На первом этаже было три квартиры. В однокомнатной, слева, жил отставной подполковник Николай Павлович Ягудин, одинокий желчный старик. Длинный, седые волосы как будто подёрнуты ржавчиной, кустистые брови над белесыми выцветшими глазками, в которых тлел еле заметный бесовский огонёк. Поговаривали, что некогда Николай Павлович служил в органах. Лет пять-шесть как овдовел. Выглядел довольно прилично и опрятно: к нему время от времени приходила какая-то старая родственница, помогала по хозяйству.
По соседству с Ягудиным проживала семья Грайферов. Сами Грайферы – муж с женой и их сыновья Генка и Лёнька. Отец семейства Иосиф Грайфер – среднего роста, курчавый, рыжеватый, с глазами навыкате и с чуть разбавленными иорданскими чертами лица. Иосиф трудился экспедитором на ликёроводочном заводе. Развозил алкоголь по магазинам и ресторанам. Нрава был тихого и спокойного, но Ягудин в приватной беседе недвусмысленно говорил про него, оскалив вставную челюсть, что, тот «прикидывается, а сам тайно ненавидит советскую власть и мечтает слинять на родину предков». И, если честно разобраться, то с чего бы Иосифу Грайферу так уж очень любить большевиков? Ведь была у его папы Соломона до войны своя доходная ювелирная лавочка недалеко от остробрамских ворот, прислуга, квартира о пяти комнатах и выезд. Но в 1940-м пришли «товарищи», и все пошло «коту под хвост». Теперь осталась вот эта самая трёхкомнатная «халабуда» и «сто двадцать плюс премия в квартал. Благодарим покорно!»
Жена Иосифа Бэла держала, как и полагается настоящей еврейской жене и мамаше, на своих плечах дом, мужа и детей («шобы они таки уже все были здоровеньки»). Красотой не блистала и, как водится, имела стабильный торс, стоящий на худых и несколько кривых ножках.
Родители Грайфера и его жены погибли во время немецкой оккупации. Попали в гетто и были расстреляны за городом в ямах у реки Нерис в Панеряй или, как называли это страшное место виленские евреи, Панары. Детей успела укрыть у себя семья соседей-поляков.
Тут же на первом этаже напротив Ягудина в большой трёхкомнатной квартире жили Новицкие. Муж с женой: Владимир Романович с Викторией Казимировной – и два их сына: Мирослав (а для Димки просто Мирка) и Збигнев. А также две старушки: матушка Владимира Романовича и тётушка Виктории Казимировны.
***
Димка буквально прописался в доме Новицких. Виктория Казимировна полушутя-полусерьёзно называла его «моим третьим сыном».

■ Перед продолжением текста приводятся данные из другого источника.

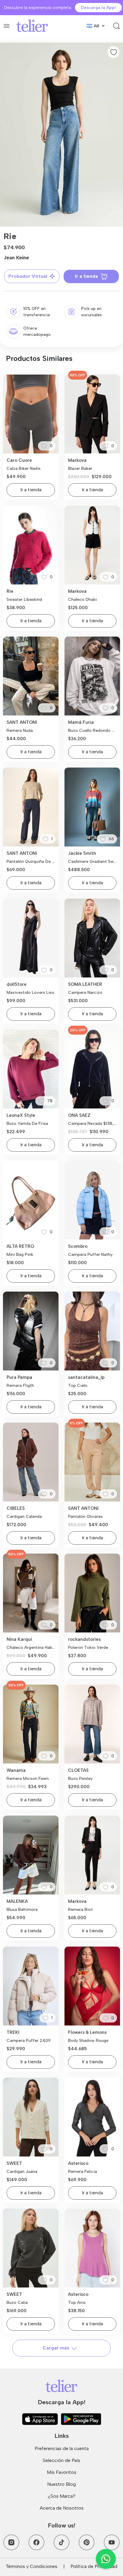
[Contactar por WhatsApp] (106, 2559)
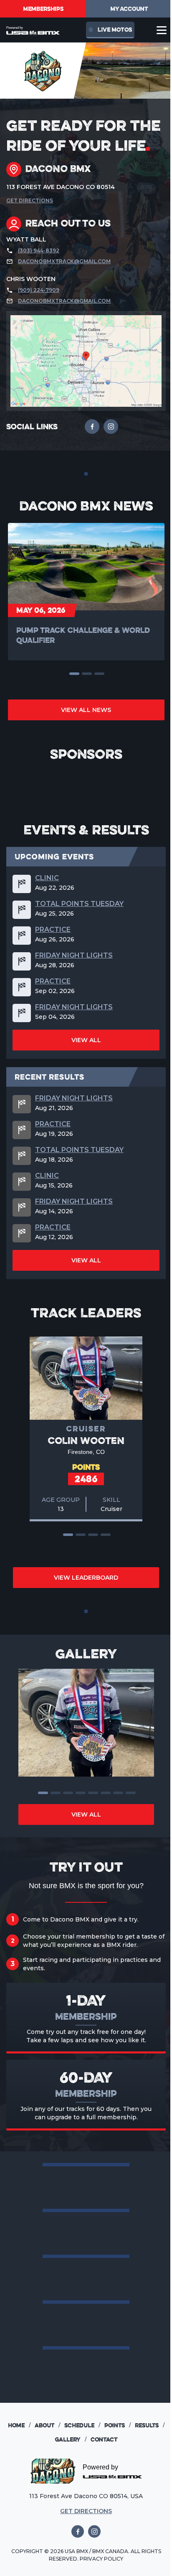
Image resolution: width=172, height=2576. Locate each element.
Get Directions (29, 200)
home (19, 2425)
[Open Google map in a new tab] (86, 361)
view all (86, 1040)
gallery (70, 2439)
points (117, 2425)
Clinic (47, 878)
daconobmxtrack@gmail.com (64, 261)
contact (104, 2439)
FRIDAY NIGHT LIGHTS (74, 955)
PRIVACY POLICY (101, 2559)
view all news (86, 710)
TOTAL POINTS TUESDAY (79, 904)
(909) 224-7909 (38, 290)
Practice (53, 929)
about (47, 2425)
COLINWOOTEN (86, 1440)
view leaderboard (86, 1577)
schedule (82, 2425)
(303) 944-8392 (38, 250)
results (149, 2425)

Вот и на этот раз он уже хотел было позвонить в заветную дверь, как вдруг в спину ему кто-то закашлял.
– Митяй, а ну зайди!
Димка резко обернулся и увидел горящий глаз Ягудина.
Чертыхаясь про себя, пошёл за стариком по тёмному коридору вглубь квартиры. В единственной комнате стоял какой-то липкий полумрак, смешанный с запахом перегара, нафталина, папиросного дыма, помойного ведра, немытого тела и грязной посуды. Филумов никогда не был в квартире Ягудина и решил осмотреться. На придвинутом к стене канцелярском столе с выдвижными ящиками на газете лежал надкусанный батон колбасы, остов вяленой рыбы, тут же стоял грязная тарелка с потушенными бычками папирос, немытые гранёные стаканы и початая бутылка сухого вина. Ближе к стене, у края стола, Димка заметил портативный приёмник «Альпинист», из которого, сквозь шипение, пробивалась первомайская праздничная музычка.
Вид у Николая Павловича был явно несвежий: мутные глаза блестели ровным стеклянным блеском, трехдневная седая щетин, покрывала припухшие щёки белесоватым мхом.